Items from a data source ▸
========================

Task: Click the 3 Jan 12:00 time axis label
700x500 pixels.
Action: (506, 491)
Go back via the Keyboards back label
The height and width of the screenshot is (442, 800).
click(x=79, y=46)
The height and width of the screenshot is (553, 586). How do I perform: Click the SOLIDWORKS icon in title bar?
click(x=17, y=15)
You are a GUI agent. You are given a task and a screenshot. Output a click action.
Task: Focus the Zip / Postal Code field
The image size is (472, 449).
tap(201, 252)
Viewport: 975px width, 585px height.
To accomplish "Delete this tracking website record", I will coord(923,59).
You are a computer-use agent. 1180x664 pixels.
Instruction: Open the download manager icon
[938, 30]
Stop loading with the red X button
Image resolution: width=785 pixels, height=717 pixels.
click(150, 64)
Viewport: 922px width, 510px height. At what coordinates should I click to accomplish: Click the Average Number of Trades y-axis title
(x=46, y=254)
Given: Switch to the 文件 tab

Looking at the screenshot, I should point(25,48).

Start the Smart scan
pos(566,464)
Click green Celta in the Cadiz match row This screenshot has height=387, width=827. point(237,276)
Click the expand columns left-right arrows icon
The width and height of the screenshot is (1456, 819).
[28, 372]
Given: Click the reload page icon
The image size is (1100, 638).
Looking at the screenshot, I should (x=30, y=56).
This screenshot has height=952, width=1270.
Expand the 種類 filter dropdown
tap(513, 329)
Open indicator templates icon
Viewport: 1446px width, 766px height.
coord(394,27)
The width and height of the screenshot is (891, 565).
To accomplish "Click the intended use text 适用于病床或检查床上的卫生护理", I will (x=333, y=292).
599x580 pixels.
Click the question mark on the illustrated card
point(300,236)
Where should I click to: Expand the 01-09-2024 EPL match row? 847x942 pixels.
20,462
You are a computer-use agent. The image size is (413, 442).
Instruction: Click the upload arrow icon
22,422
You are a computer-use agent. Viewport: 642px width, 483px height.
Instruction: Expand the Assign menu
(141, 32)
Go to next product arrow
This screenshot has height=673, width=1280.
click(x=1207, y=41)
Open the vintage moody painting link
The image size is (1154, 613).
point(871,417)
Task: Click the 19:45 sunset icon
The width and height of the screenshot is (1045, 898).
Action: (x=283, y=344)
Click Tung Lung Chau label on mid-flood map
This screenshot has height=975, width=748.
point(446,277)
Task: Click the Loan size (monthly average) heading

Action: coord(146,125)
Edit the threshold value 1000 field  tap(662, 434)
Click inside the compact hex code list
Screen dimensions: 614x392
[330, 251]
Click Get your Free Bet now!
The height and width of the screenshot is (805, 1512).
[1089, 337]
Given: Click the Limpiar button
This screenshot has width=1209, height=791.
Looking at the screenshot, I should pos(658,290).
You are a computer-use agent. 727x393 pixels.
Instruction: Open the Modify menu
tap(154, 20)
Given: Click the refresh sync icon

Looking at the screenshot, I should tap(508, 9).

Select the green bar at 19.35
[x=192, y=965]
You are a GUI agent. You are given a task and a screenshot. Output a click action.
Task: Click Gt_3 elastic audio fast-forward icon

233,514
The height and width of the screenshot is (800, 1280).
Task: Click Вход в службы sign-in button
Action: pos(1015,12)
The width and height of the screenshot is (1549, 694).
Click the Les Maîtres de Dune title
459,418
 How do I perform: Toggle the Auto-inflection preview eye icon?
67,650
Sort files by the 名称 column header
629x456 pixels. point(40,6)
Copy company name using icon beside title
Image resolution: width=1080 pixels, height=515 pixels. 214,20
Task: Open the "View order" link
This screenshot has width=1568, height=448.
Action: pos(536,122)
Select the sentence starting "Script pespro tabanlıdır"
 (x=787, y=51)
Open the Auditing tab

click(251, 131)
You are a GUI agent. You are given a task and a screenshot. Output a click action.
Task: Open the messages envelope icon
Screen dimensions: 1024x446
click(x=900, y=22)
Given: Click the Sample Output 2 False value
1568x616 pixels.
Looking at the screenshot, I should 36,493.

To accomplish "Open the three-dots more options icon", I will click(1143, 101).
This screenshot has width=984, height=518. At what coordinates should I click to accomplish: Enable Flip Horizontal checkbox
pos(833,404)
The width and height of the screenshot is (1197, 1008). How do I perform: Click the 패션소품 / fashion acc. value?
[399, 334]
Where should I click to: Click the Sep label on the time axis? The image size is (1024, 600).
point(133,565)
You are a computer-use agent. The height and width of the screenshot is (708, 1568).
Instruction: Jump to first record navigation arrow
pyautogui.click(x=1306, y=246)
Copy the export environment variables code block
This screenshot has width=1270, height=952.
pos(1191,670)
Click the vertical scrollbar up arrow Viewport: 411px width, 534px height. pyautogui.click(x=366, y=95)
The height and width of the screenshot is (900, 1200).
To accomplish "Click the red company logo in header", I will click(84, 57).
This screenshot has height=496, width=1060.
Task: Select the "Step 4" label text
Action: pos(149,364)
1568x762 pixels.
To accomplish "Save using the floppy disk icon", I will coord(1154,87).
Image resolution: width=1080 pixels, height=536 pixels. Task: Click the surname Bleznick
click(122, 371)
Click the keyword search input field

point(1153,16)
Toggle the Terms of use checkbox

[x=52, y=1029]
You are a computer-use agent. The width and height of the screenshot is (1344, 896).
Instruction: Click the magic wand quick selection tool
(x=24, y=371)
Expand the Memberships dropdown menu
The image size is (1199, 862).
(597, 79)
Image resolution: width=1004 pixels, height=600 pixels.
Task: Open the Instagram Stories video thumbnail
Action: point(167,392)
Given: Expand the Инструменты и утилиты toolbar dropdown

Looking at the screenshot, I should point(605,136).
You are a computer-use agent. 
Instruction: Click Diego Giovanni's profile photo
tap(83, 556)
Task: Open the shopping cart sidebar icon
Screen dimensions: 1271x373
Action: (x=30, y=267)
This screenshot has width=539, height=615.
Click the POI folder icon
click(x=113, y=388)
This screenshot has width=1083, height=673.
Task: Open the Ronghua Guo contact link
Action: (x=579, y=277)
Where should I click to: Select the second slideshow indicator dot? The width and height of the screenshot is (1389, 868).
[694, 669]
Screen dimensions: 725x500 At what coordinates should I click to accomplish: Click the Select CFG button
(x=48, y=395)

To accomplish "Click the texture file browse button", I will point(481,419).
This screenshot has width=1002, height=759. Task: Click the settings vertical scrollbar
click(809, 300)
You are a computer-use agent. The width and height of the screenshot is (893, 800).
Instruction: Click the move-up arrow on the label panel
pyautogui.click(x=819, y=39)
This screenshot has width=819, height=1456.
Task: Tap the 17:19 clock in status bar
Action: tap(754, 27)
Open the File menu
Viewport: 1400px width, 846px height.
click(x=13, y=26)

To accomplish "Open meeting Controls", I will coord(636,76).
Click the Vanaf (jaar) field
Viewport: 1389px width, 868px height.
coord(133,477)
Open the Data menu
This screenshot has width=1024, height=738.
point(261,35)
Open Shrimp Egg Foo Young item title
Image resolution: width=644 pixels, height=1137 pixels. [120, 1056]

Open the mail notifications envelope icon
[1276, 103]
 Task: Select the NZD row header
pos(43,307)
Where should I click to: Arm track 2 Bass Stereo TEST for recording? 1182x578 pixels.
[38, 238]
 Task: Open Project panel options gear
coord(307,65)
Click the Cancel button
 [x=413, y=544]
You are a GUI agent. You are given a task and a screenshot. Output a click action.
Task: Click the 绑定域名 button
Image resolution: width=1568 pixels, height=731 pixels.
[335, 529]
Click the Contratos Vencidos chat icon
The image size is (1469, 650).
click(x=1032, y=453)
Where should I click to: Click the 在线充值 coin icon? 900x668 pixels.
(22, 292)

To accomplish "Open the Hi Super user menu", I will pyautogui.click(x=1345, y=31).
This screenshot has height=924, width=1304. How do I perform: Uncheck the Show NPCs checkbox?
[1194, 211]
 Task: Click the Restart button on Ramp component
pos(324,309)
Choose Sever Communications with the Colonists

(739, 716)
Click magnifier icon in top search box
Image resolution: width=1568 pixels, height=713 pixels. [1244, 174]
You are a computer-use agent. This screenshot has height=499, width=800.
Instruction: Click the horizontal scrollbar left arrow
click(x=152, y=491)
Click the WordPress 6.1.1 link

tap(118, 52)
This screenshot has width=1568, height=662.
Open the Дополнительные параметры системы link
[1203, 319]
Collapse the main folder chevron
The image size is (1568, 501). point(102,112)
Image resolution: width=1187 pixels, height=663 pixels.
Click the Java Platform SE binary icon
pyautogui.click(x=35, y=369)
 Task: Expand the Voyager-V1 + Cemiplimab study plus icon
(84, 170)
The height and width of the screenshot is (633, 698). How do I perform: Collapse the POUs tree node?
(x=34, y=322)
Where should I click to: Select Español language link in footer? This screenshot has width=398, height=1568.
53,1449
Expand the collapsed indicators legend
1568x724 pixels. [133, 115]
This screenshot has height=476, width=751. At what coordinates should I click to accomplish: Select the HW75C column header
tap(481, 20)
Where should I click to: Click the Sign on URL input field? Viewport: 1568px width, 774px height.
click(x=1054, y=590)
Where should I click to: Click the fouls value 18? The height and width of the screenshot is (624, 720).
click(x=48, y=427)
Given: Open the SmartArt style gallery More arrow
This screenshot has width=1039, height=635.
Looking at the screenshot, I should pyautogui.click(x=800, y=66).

========================

GIVEN EXERCISE ▸ Repeat the records from the line containing "This screenshot has width=984, height=518." through the line containing "Action: point(167,392)", both included, replacing "floppy disk" with "diskette" and leaving everything else unchanged.

WRITTEN REPLY ▸
This screenshot has width=984, height=518. At what coordinates should I click to accomplish: Enable Flip Horizontal checkbox
pos(833,404)
The width and height of the screenshot is (1197, 1008). How do I perform: Click the 패션소품 / fashion acc. value?
[399, 334]
Where should I click to: Click the Sep label on the time axis? The image size is (1024, 600).
point(133,565)
You are a computer-use agent. The height and width of the screenshot is (708, 1568).
Instruction: Jump to first record navigation arrow
pyautogui.click(x=1306, y=246)
Copy the export environment variables code block
This screenshot has width=1270, height=952.
pos(1191,670)
Click the vertical scrollbar up arrow Viewport: 411px width, 534px height. pyautogui.click(x=366, y=95)
The height and width of the screenshot is (900, 1200).
To accomplish "Click the red company logo in header", I will click(84, 57).
This screenshot has height=496, width=1060.
Task: Select the "Step 4" label text
Action: pos(149,364)
1568x762 pixels.
To accomplish "Save using the diskette icon", I will coord(1154,87).
Image resolution: width=1080 pixels, height=536 pixels. Task: Click the surname Bleznick
click(122, 371)
Click the keyword search input field

point(1153,16)
Toggle the Terms of use checkbox

[x=52, y=1029]
You are a computer-use agent. The width and height of the screenshot is (1344, 896).
Instruction: Click the magic wand quick selection tool
(x=24, y=371)
Expand the Memberships dropdown menu
The image size is (1199, 862).
(597, 79)
Image resolution: width=1004 pixels, height=600 pixels.
Task: Open the Instagram Stories video thumbnail
Action: point(167,392)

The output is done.